De Chinezenmoord: Kisah Pembantai Etnis Perantauan Cina Di Batavia - suara-onlin
Home » , , » De Chinezenmoord: Kisah Pembantai Etnis Perantauan Cina Di Batavia

De Chinezenmoord: Kisah Pembantai Etnis Perantauan Cina Di Batavia

Posted by Unknown
suara-onlin, Updated at: March 18, 2017

Api dan Darah di Batavia

9 Oktober 1740 sekelompok serdadu dan opsir VOC keluar dari baraknya dengan bersenjata lengkap. Ditemani oleh kurang lebih 100 orang pasukan berkuda Bugis mereka menuju pemukiman perantau China seputaran tembok kota Batavia. Sebuah perintah telah turun kepada mereka, yaitu penggeledahan dan kalau perlu pembersihan terhadap orang-orang Cina perantau di Batavia.

Dengan garang mereka memulai penggeledahan yang dalam waktu sekejap berubah menjadi pembersihan terhadap etnis Cina di kota yang dibangun oleh JP. Zoen Coen itu. Mereka mendobrak semua rumah cina tersebut, menyuruh penghuninya berbaris lalu menembakinya dengan musket satu persatu. Dan jika peluru musket mereka habis maka mereka menggunaka pedang yang tergantung di pinggang untuk memenggal kepala-kepala orang Cina yang mereka temui.

Penduduk komunitas etnis Cina segera berhamburan menyelamatkan diri ke jalan-jalan kota. Namun malang, hal itu justru membuat para serdadu VOC menjadi semakin beringas. Tak peduli jika itu wanita, orang tua, orang yang sedang sakit atau anak-anak sekalipun, semua mereka bantai tanpa ampun.

Tak terkecuali para tahanan yang dipenjara di bawah tanah gedung stadhuist (gedung museum sejarah Jakarta sekarang) juga menjadi sasaran empuk pembantaian. Mereka digiring satu persatu lalu dipenggali kepalanya di halaman belakang gedung tersebut.

[Data target klik]

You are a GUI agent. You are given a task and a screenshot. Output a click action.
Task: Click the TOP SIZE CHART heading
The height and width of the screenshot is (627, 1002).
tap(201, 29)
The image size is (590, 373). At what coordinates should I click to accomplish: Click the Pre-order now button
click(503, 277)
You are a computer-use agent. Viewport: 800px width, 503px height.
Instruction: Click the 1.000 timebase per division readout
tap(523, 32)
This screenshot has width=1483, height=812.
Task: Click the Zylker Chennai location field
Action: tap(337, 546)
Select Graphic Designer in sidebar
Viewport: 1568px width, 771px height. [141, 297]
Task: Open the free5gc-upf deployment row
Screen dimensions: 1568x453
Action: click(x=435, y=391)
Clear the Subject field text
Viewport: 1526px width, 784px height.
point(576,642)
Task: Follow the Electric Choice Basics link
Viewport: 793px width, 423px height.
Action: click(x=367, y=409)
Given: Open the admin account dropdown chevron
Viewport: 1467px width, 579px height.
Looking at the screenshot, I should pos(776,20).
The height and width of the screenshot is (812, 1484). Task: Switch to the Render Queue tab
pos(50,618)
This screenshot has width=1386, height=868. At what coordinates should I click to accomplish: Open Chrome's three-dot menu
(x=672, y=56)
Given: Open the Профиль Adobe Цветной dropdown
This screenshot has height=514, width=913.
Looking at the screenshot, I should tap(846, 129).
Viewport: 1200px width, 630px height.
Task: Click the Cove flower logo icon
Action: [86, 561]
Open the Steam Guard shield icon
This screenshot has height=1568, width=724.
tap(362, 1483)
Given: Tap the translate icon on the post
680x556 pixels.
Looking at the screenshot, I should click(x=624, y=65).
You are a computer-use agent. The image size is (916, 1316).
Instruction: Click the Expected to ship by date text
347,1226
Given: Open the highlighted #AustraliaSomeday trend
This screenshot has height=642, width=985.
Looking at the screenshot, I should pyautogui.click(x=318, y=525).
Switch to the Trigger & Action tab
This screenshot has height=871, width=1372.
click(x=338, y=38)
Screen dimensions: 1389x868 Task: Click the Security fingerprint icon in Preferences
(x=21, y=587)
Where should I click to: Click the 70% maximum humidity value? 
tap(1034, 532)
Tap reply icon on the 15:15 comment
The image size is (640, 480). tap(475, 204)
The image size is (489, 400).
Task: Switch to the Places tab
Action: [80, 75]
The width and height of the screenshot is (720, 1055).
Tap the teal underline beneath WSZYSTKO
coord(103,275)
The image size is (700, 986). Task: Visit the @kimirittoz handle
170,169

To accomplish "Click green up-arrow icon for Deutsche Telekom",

— SOAL A —
Sunting teks tentang pembantaian di Batavia dengan menuliskan kembali bagiannya, mulai dari kata-kata yang memuat "9 Oktober 1740" dan berhenti setelah "yang mereka temui.", sambil mengganti "musket" dengan "senapan".
— SOAL B —
Tentukan apakah setiap pernyataan berikut sesuai dengan teks tentang pembantaian di Batavia, lalu jawab ya atau tidak disertai kutipan kata-kata yang menentukannya. (i) Serdadu dan opsir VOC ditemani kurang lebih 100 orang pasukan berkuda Bugis. (ii) Para serdadu VOC tidak membantai wanita dan anak-anak. (iii) Para tahanan dari bawah tanah gedung stadhuist dipenggal di halaman depan gedung itu.

— PEMBAHASAN JAWABAN A —
9 Oktober 1740 sekelompok serdadu dan opsir VOC keluar dari baraknya dengan bersenjata lengkap. Ditemani oleh kurang lebih 100 orang pasukan berkuda Bugis mereka menuju pemukiman perantau China seputaran tembok kota Batavia. Sebuah perintah telah turun kepada mereka, yaitu penggeledahan dan kalau perlu pembersihan terhadap orang-orang Cina perantau di Batavia.

Dengan garang mereka memulai penggeledahan yang dalam waktu sekejap berubah menjadi pembersihan terhadap etnis Cina di kota yang dibangun oleh JP. Zoen Coen itu. Mereka mendobrak semua rumah cina tersebut, menyuruh penghuninya berbaris lalu menembakinya dengan senapan satu persatu. Dan jika peluru senapan mereka habis maka mereka menggunaka pedang yang tergantung di pinggang untuk memenggal kepala-kepala orang Cina yang mereka temui.

— PEMBAHASAN JAWABAN B —
(i) Ya: "Ditemani oleh kurang lebih 100 orang pasukan berkuda Bugis"
(ii) Tidak: "Tak peduli jika itu wanita, orang tua, orang yang sedang sakit atau anak-anak sekalipun, semua mereka bantai tanpa ampun."
(iii) Tidak: "dipenggali kepalanya di halaman belakang gedung tersebut"